- 今回の課題 -
山梨の温泉地についての文章から、「クロスしている、トライアング」で始まり「の多様性をももたらしている。」で終わる部分を、その言葉も含めて一字一句そのまま書き写してください。

- 本文の抜き書き -
----------------------------------------
山梨県は、クロス・アイランドの真直中とも云えるようなユニークな特性を有している。このような多様性ある大自然の厳しさと大いなる恵みが、それぞれの地域に、極めて個性的な歴史や文化を誕生させ育んできたものと考える。
 山梨は、クロス・アイランド。クロス・ヒストリー。クロス・コミュニケーションと云う。空間的にも、時系列的にも、イメージ的にも“クロス”の風土の特性を有する地域ともいえるのではないだろうか。
 クロスしている、トライアングルの特性は、ヨーロッパのアルプスやロッキー山脈等のように平行したトレンドの褶曲山脈でないだけに、どの地域の温泉地からも、極めてユニークな最高級の景観が展望でき、また、高度較差は、転地療養等に関する温泉地の標高の多様性をもたらす等極めて「温泉相」を豊かにしている。また、地盤構造の多様性は、涵養される基盤の特性の違いから、泉質別効能等に関する、「泉源相」の多様性をももたらしている。
----------------------------------------
- 手元の一覧 -

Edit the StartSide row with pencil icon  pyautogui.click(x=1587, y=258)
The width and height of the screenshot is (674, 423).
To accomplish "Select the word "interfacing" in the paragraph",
----------------------------------------
- 課題への答え -
クロスしている、トライアングルの特性は、ヨーロッパのアルプスやロッキー山脈等のように平行したトレンドの褶曲山脈でないだけに、どの地域の温泉地からも、極めてユニークな最高級の景観が展望でき、また、高度較差は、転地療養等に関する温泉地の標高の多様性をもたらす等極めて「温泉相」を豊かにしている。また、地盤構造の多様性は、涵養される基盤の特性の違いから、泉質別効能等に関する、「泉源相」の多様性をももたらしている。